Supplied text

────────

# oscar fish and piranhas



## jacks (Aug 6, 2007)

has anyone ever kept an oscar with piranhas and had any luck, tankmates?

if so what size of piranha and what size of oscar and tanksize

thks


----------



## Malawi- (Oct 21, 2008)

Lots of people have tried this with mixed results. Majority of the time the piranha will nip and harass the oscar until he dies or is moved. But, if your set on trying it, 100g+ tank, and have the oscar twicw the size of the piranha. Unless you do more then 1 of each specimen.


----------



## NeXuS (Aug 16, 2006)

i tried to keep an oscar with my piranhas in a 120g i had no luck he was atleast 4x the size of them but eventually the piranhas grew stressed him out then i came home one day to a oscar that was half eaten. it will last for a while but eventually the piranhas will get the best of the oscar.


----------



## MiGsTeR (Jan 19, 2008)

I had no luck with oscars. I tried it with jack dempseys and 1 lasted for 10 min and one for 1 weeks. Exodons and plecos are working out fine with me tho.


----------



## Malawi- (Oct 21, 2008)

Its pretty simple, don't put anything in the tank your not willing to lose. I'd suggest nothing but piranhas.


----------



## Mettle (Dec 29, 2003)

────────

Record list
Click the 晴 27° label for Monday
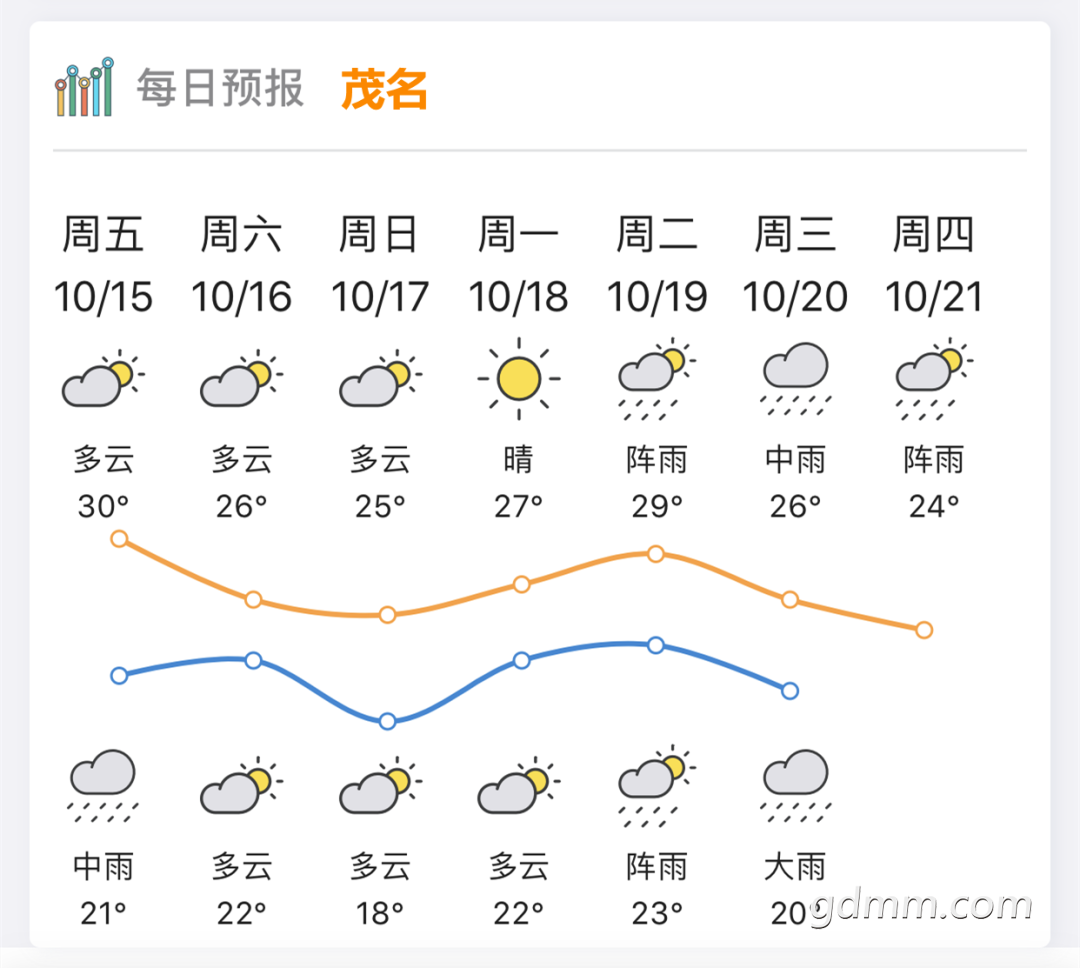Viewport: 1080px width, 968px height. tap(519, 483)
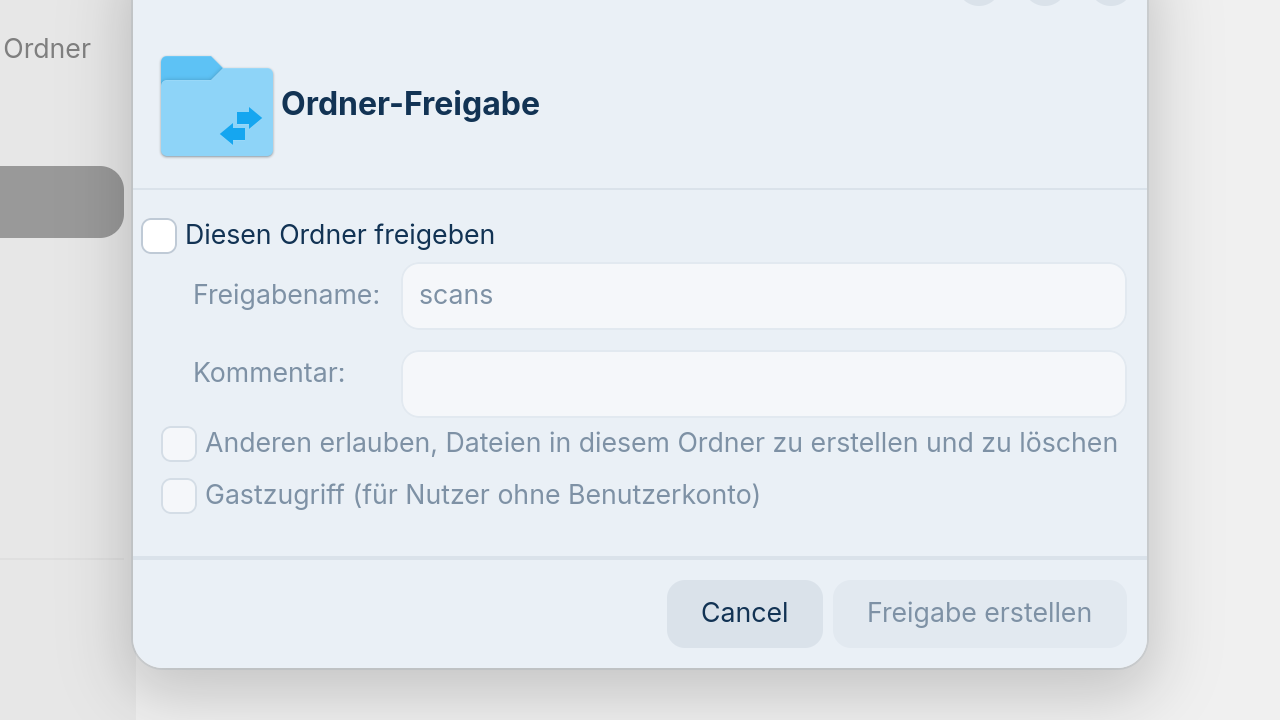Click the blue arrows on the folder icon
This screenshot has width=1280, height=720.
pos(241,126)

────────

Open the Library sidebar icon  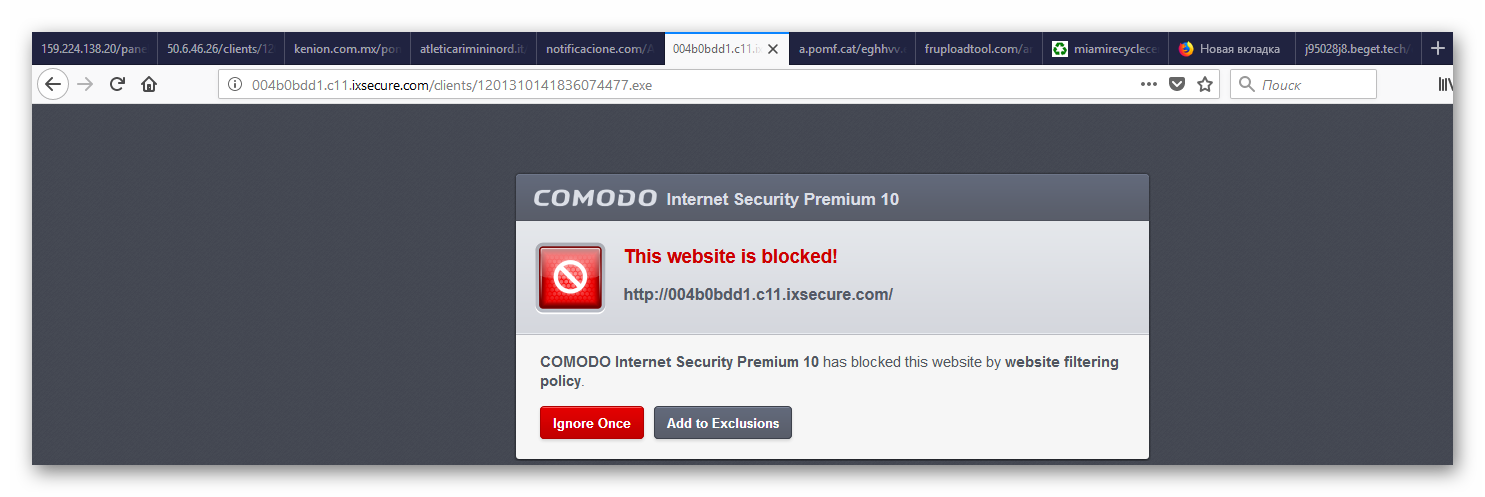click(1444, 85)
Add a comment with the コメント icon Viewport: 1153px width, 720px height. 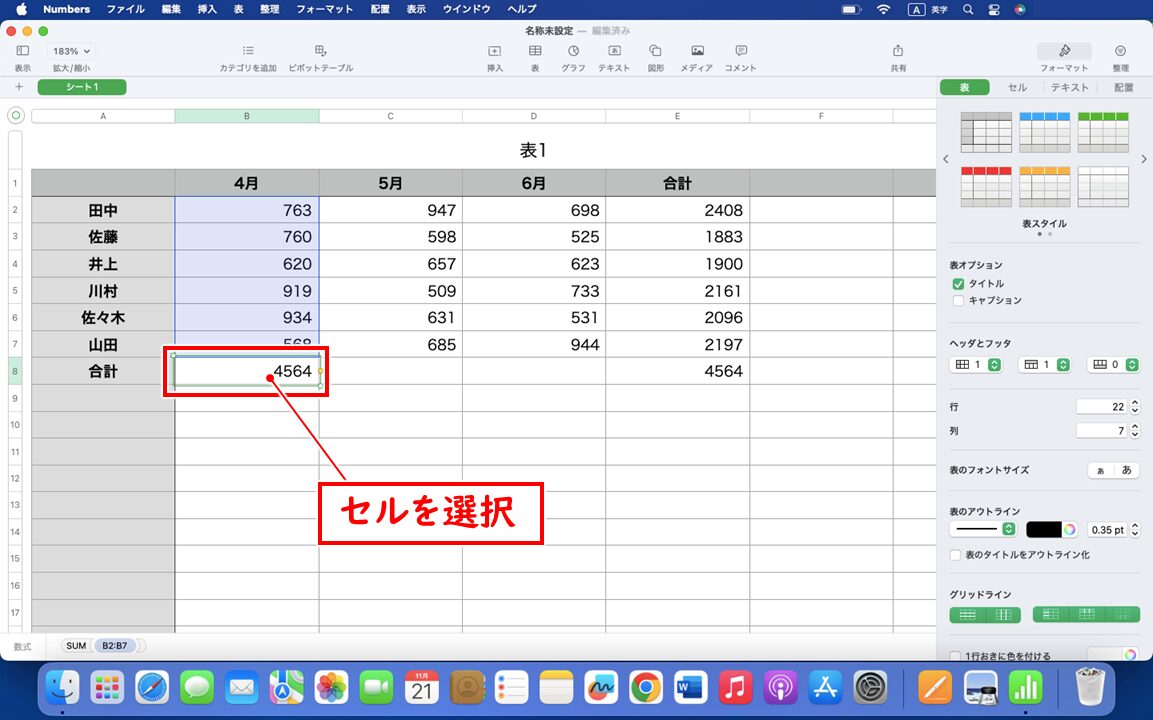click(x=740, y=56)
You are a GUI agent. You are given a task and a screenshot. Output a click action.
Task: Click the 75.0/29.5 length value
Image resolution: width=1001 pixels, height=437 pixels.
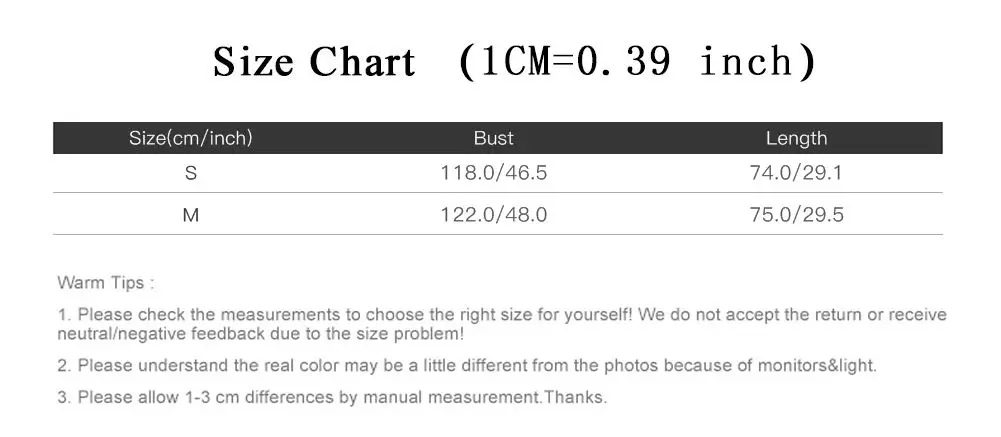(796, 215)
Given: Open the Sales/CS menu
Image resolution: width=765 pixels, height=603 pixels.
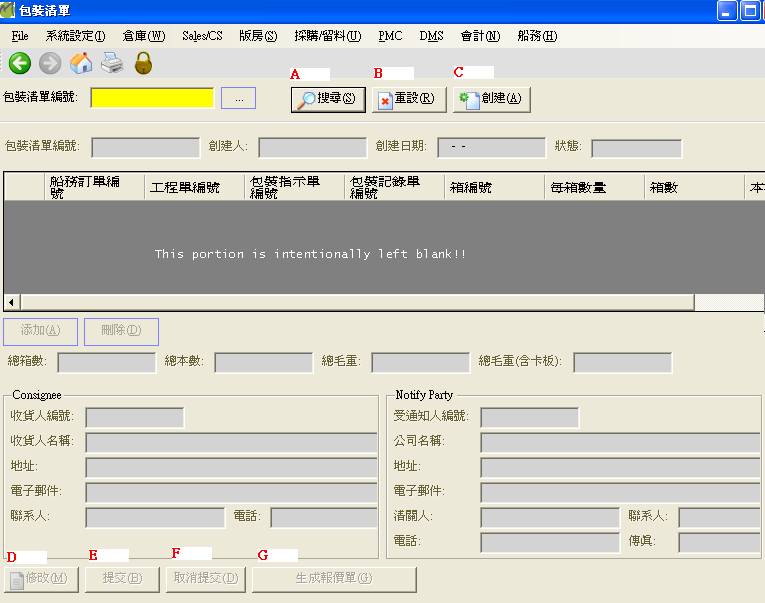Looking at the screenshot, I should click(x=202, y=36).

────────

Actions to take
**A.** From the thread on oscar fish and piranhas, quote the passage between "I had no luck with" and "nothing but piranhas.", inclusive.
**B.** According to the thread on oscar fish and piranhas, which fish did MiGsTeR say were working out fine?

Full solutions
**A.**
I had no luck with oscars. I tried it with jack dempseys and 1 lasted for 10 min and one for 1 weeks. Exodons and plecos are working out fine with me tho.


----------



## Malawi- (Oct 21, 2008)

Its pretty simple, don't put anything in the tank your not willing to lose. I'd suggest nothing but piranhas.

**B.** Exodons and plecos.